Leonardo: A rainha do drama nos envolve impedindo nosso melhor conhecimento das próprias emoções, subvertendo tudo em um medo antecipado e exagerado. A ansiedade patológica vem de mansinho, parecendo que deseja cuidar bem de nossos pensamentos no final do dia, mas que impede o sono reparador por nos manter fixos na preocupação como se estivesse nos fazendo um bem, sendo tóxica por ignorar a natureza das emoções e nos manter em estado de alerta sem necessidade. A Pomme (a jovem poetisa que parece ter vindo de outro planeta) descreve isso de forma profunda e até com um tom de erotismo para ilustrar o poder de sedução da ansiedade:
Quand tu veux dormir je viens pour t’embrasser
Quando você quer dormir, eu vou para te beijar
Si tu veux courir je rampe à tes côtés
Se você quer fugir, eu rastejo ao seu lado
Cliente: É mesmo, a sensação é de que estou sendo sufocada, um nó na garganta…

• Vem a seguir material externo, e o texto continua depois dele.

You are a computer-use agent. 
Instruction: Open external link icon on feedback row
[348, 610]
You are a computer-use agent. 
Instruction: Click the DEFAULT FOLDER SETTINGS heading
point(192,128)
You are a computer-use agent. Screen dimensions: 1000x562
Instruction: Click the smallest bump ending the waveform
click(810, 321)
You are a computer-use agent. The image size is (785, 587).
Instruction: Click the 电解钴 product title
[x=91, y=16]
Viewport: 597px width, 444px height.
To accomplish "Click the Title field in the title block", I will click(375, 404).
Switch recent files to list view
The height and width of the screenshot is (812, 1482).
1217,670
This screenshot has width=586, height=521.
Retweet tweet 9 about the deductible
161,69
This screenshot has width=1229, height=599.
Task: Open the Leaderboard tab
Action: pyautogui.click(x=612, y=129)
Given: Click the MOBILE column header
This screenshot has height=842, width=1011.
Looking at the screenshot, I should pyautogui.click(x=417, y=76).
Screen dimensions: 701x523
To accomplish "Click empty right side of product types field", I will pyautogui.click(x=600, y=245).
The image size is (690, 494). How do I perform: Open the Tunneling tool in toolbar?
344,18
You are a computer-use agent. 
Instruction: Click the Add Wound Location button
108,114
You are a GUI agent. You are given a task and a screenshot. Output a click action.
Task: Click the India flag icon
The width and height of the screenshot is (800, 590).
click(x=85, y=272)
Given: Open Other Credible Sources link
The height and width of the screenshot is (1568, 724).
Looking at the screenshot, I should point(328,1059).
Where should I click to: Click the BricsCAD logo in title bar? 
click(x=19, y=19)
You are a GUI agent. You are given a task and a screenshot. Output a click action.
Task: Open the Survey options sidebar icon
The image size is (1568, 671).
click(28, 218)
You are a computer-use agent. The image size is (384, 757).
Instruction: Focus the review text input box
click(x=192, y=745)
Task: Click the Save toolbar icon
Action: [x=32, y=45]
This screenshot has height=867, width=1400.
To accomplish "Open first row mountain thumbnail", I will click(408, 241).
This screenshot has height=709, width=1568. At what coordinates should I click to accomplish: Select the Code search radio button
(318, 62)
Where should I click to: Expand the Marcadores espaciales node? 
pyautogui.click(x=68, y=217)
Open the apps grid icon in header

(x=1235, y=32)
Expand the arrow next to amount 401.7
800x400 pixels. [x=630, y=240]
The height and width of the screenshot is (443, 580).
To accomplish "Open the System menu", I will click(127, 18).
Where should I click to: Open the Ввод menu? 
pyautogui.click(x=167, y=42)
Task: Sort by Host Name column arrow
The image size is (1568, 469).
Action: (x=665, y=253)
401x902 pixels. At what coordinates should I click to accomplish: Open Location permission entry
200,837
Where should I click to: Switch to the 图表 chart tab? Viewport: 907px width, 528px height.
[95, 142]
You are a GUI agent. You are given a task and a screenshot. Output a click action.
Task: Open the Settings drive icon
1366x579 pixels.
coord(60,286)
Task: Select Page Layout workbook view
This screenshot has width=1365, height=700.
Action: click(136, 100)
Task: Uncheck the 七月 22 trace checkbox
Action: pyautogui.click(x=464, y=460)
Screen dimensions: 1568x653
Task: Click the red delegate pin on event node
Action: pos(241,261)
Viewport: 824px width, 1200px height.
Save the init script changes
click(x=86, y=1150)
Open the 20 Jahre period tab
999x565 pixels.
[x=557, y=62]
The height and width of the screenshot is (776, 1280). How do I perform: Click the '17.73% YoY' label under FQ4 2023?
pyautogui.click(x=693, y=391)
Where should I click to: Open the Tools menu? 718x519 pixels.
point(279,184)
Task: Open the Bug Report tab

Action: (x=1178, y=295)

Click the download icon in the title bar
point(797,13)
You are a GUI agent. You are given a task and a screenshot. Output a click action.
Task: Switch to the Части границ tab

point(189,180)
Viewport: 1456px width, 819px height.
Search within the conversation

Leonardo: Exato. A doutora JP Weber aponta que o conhecimento melhor das emoções possibilita o maior controle sobre elas (p. 19), e quando nos afastamos de nossas emoções, ou seja, sentimos, mas não queremos compreendê-las melhor ou até mesmo fingimos ser outra coisa, normalmente algo pior do que realmente é, quando sofremos uma queda emocional diante de um estresse muito elevado, fatalmente haverá o aumento desproporcional da preocupação, onde a ansiedade se fortalece e nos sufoca. Não se deve acreditar em tudo que sentimos, pois isso pode ter origem em uma crença que distorce a realidade.
[…]
Leonardo: Para terminar, sobre o poder imenso da rainha do drama, quando saio, gosto de observar as pessoas de cabeça baixa olhando para o celular, e são muitas não é? A ansiedade está sempre operacional, nos chamando para lhe darmos mais atenção do que merece ou, como em um verso da Pomme:
Je t’attends, je t’attendrai toujours, derrière
Eu estou te esperando, eu sempre vou te esperar, atrás de você
15h58 Fim do atendimento
No videoclipe oficial de Anxiété (na abertura desta edição mensal), Pomme supera os próprios limites da inteligência de sua poesia ao materializar a ansiedade, expressando o sufocamento que ela provoca.